Parked in front of the AirVenture Canada tent is a red and white DR-107 “One Design” registered C-GPIO.
Its builder, Jeff Seaborn, is here representing the Canada EAA Council. He flew his airplane her from Calgary, so it could be shown as part of the EAA Canada exhibit at AirVenture.
Jeff describes his aerobatic experience as “doing gentleman’s aerobatics in my RV-7.” When he became interested in doing more serious acrobatic flying Jeff chose Dan Rihn’s DR-107 “One Design” as the airplane to take him to the next level. It took him 7 years, and 1300 hours to build his airplane, registered C-GPIO. The inspiration for the registration came from a discussion of pilot-induced oscillations (PIO) during a Sportair workshop on test flying your homebuilt. Jeff says that about 5% of the people he talks to get the allusion. (one person thought it was a Star Wars reference to C-3PO).

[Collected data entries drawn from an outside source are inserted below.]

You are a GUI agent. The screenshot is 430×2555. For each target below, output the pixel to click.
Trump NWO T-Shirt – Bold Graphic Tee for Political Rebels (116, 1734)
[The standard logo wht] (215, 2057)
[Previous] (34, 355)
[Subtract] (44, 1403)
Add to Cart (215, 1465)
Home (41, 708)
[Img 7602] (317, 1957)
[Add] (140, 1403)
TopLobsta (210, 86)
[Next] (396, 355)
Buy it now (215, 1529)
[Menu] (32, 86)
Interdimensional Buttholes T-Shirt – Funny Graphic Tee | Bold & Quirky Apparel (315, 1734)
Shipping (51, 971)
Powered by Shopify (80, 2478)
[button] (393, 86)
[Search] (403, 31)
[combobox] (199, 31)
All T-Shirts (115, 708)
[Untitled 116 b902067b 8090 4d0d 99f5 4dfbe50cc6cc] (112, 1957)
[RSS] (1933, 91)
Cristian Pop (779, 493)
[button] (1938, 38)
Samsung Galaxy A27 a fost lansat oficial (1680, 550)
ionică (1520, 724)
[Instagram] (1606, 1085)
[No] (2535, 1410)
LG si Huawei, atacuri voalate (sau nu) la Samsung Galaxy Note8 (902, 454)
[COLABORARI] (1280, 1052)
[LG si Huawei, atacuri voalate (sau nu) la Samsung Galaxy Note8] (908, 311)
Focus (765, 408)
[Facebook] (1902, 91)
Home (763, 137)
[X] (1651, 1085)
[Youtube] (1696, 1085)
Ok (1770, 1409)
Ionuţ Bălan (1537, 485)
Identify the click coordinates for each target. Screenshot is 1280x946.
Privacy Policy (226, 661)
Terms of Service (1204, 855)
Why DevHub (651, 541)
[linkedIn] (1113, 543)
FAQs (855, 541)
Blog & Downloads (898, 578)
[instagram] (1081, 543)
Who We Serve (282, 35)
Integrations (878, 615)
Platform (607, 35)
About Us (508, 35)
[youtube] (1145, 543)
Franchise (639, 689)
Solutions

The airplane is powered by a Lycoming AEIO-375 turning a 3-bladed Catto composite propeller.
Jeff says he is “having so much fun” developing his aerobatic skills in the airplane. He recently took a course on becoming an aerobatics judge, which he says gave him a new-found appreciation for the precision flying required for competition aerobatics. “Everyone starts out perfect, but there are so many ways to take points away.” He has not yet flown his DR-107 in competition but is planning to do so in the near future.
Until the day of his first competition, Jeff is enjoying his airplane, and commented that his RV-7 is getting lonely, because he now only flies it when he takes someone for a ride. Most of the time he flies C-GPIO, working to learn the capabilities of the airplane and build up his aerobatic skills.